When I arrived in Afghanistan, I was surprised to find, at the bottom of the residence’s garden, a great hen-house inhabited by a cock and half a dozen hens.
True, this is ancient history: even back in the 1930s, the ambassador’s office is said to have looked out over the poultry. The cock is, of course, a very Gallic symbol, and the Embassy has a long animal tradition, and some of our Afghan visitors are keen to remind me that the garden used to be home to fauna including gazelles and peacocks. I was, however, in two minds as to whether to keep this farmyard, where the noise pollution seemed clear for the human neighbours. While it is always a pleasure to have fresh eggs, cocks are known to be rather early rises and could bother the sleep of the many staff living near the Embassy park. Once I had been reassured about this point, I kept the hen-house.
More recently, we decided to give new impetus to our “green embassy” project, which fits into the wider framework of exemplary administration and, of course, COP21 – the immense international climate change conference that was soon to be held in France. The idea is a simple one: firstly, it aims to improve the reception of our visitors, and secondly, to reduce the Embassy’s footprint in terms of greenhouse gas emissions while combating waste. The expected benefits involve not only behaving as environmentally friendly world citizens but also, more prosaically, saving money.

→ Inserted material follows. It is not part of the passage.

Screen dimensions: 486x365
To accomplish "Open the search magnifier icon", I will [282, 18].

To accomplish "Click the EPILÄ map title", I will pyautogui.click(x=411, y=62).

A steering committee was thus set up, involving essential members whose roles mean we cannot do without them, and all those interested by these issues. There was no shortage of ideas, including improving disabled access, installing time-switches and solar panels, developing sorting of waste, putting in place an environmental charter for staff, and planting on the building... not to mention composting!
But in addition to composting, another suggestion emerged which would also help reduce waste: recycling leftovers for our great layers who are rather greedy (eating up to 150 kg of feed per year and per bird!), giving them almost everything that goes into our kitchen bins, including vegetable peelings, leftover rice and pasta, prawn shells and even meat! Indeed, the staff cannot go out for meals for security reasons, so, with the Ministry’s help, the “Paris-Kabul Club” was established, serving more than 50 meals at lunchtime... not counting the meals organized at the residence, of course. According to the calculations by the environmental specialists, almost a third of our waste is of animal or plant origin, and the birds are like us in that they’re omnivores!
And so the hens of Kabul joined the fight against climate change...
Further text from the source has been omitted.